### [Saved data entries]
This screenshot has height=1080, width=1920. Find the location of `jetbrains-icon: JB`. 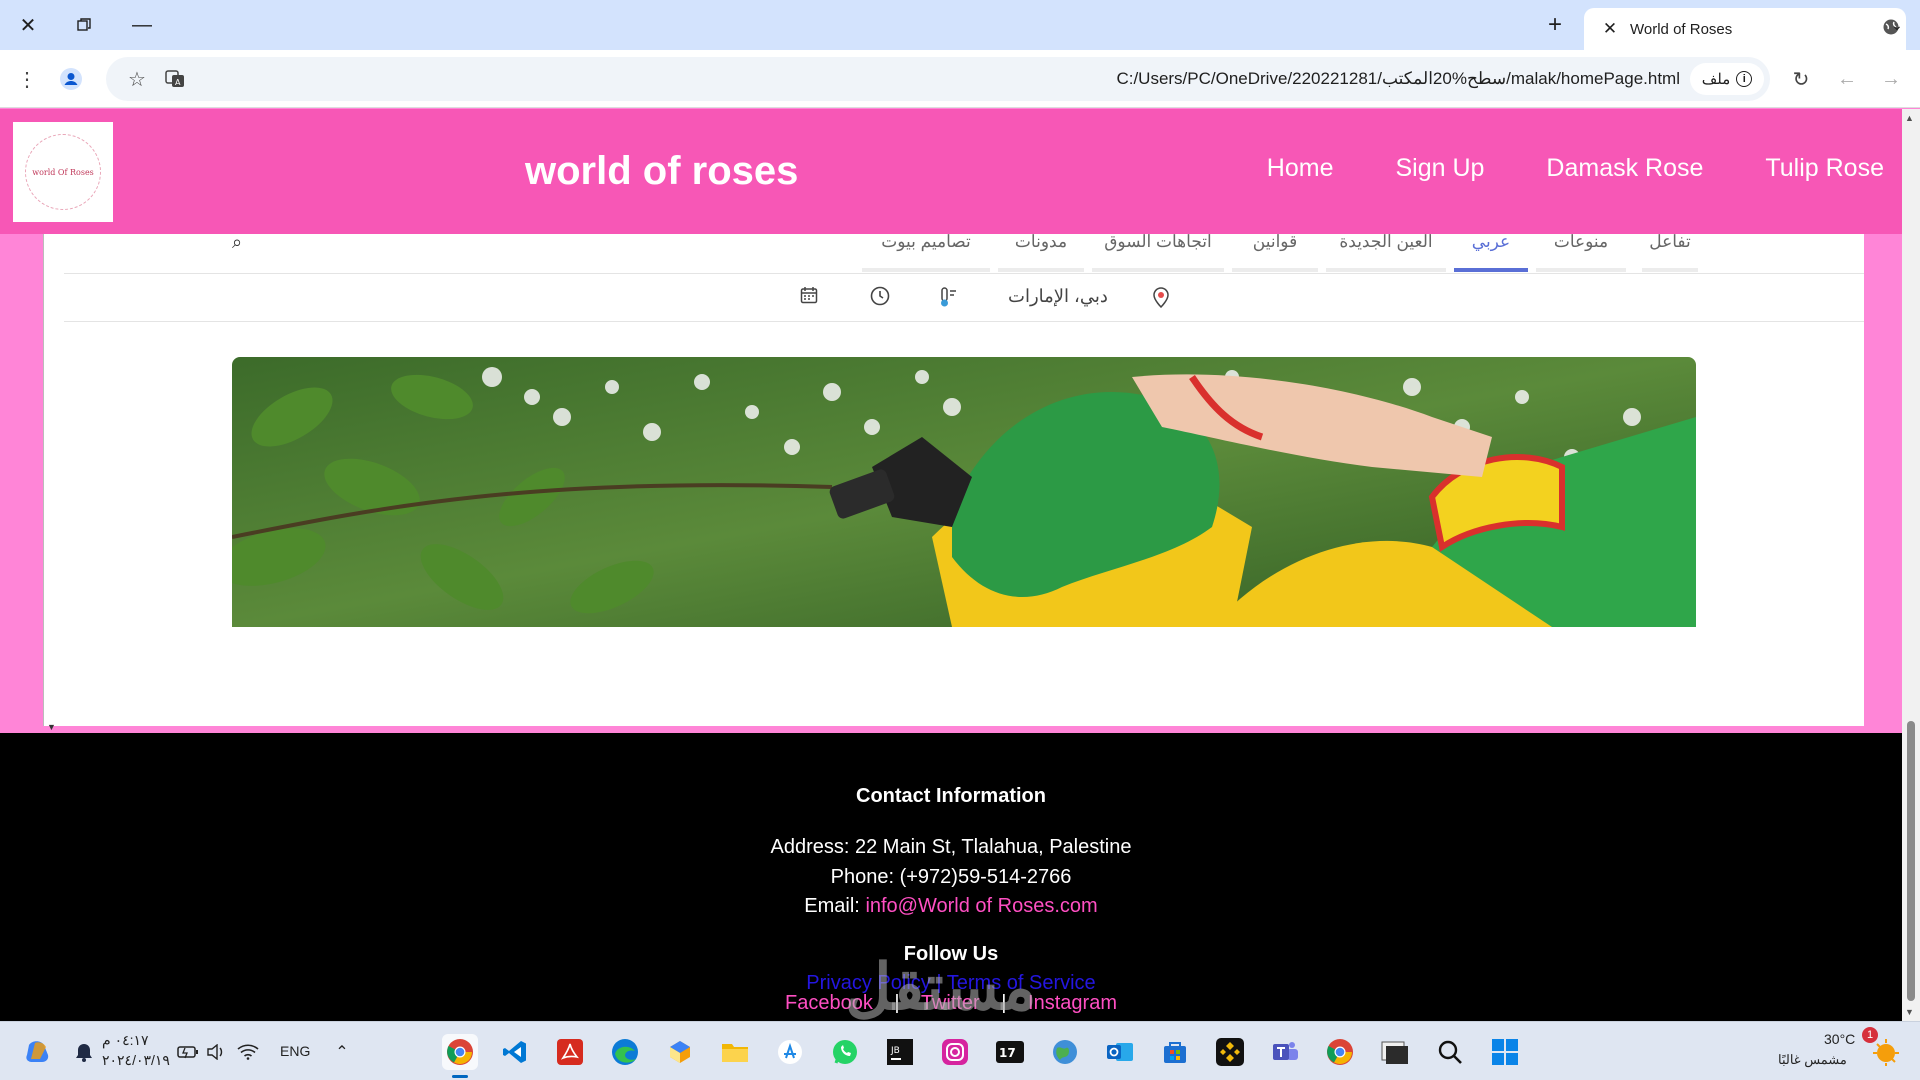

jetbrains-icon: JB is located at coordinates (900, 1052).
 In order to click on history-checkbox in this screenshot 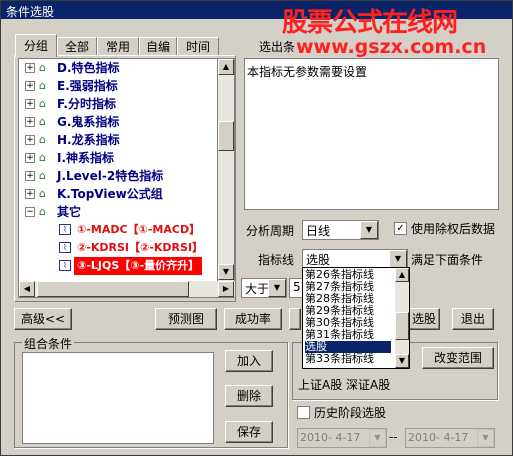, I will do `click(304, 412)`.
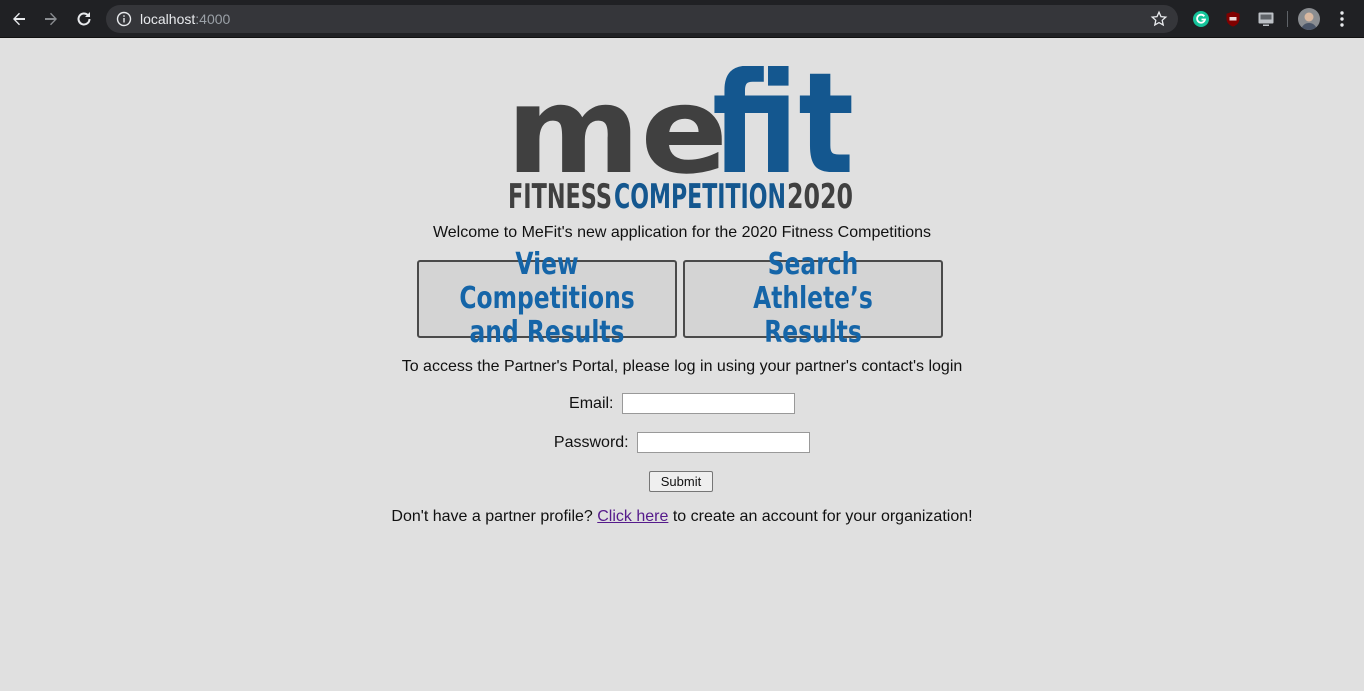 This screenshot has width=1364, height=691. I want to click on email-row: Email:, so click(682, 404).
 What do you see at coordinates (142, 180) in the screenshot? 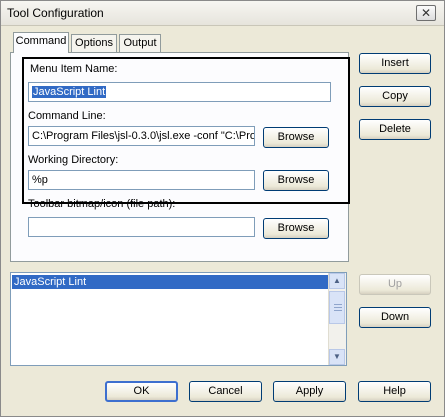
I see `working-directory-input: %p` at bounding box center [142, 180].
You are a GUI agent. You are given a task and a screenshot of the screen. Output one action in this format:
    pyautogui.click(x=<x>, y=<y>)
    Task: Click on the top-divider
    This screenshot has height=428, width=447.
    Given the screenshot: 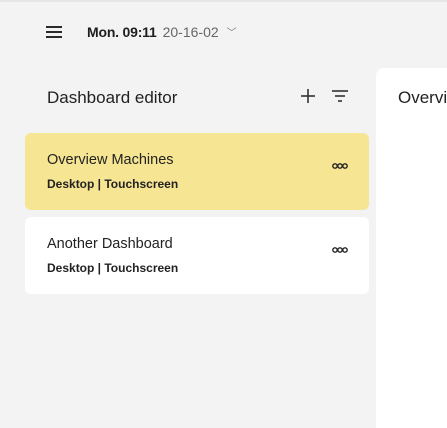 What is the action you would take?
    pyautogui.click(x=224, y=1)
    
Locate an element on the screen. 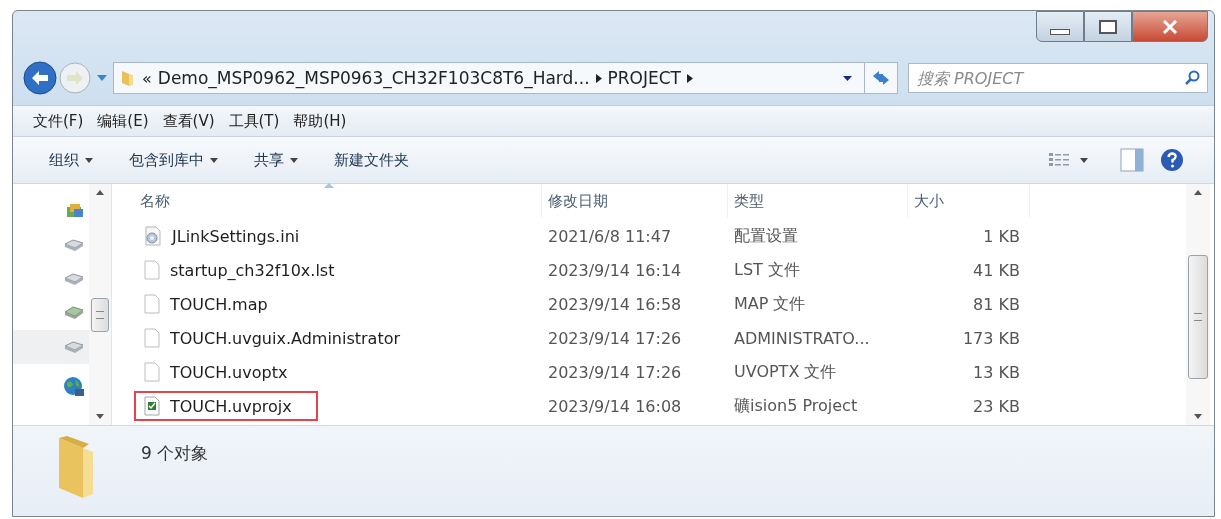 This screenshot has width=1221, height=519. overflow-chevron: « is located at coordinates (147, 78).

### [WHAT THE EXERCISE ASKS]
Please arrange the lines from the start of the listing above through the line with "jetbrains-icon: JB is" as a numbered list, skipping blank lines. Leave the pictures out.

### [OUTPUT OF THE EXERCISE]
1. This screenshot has height=1080, width=1920. Find the location of `jetbrains-icon: JB`. 
2. jetbrains-icon: JB is located at coordinates (900, 1052).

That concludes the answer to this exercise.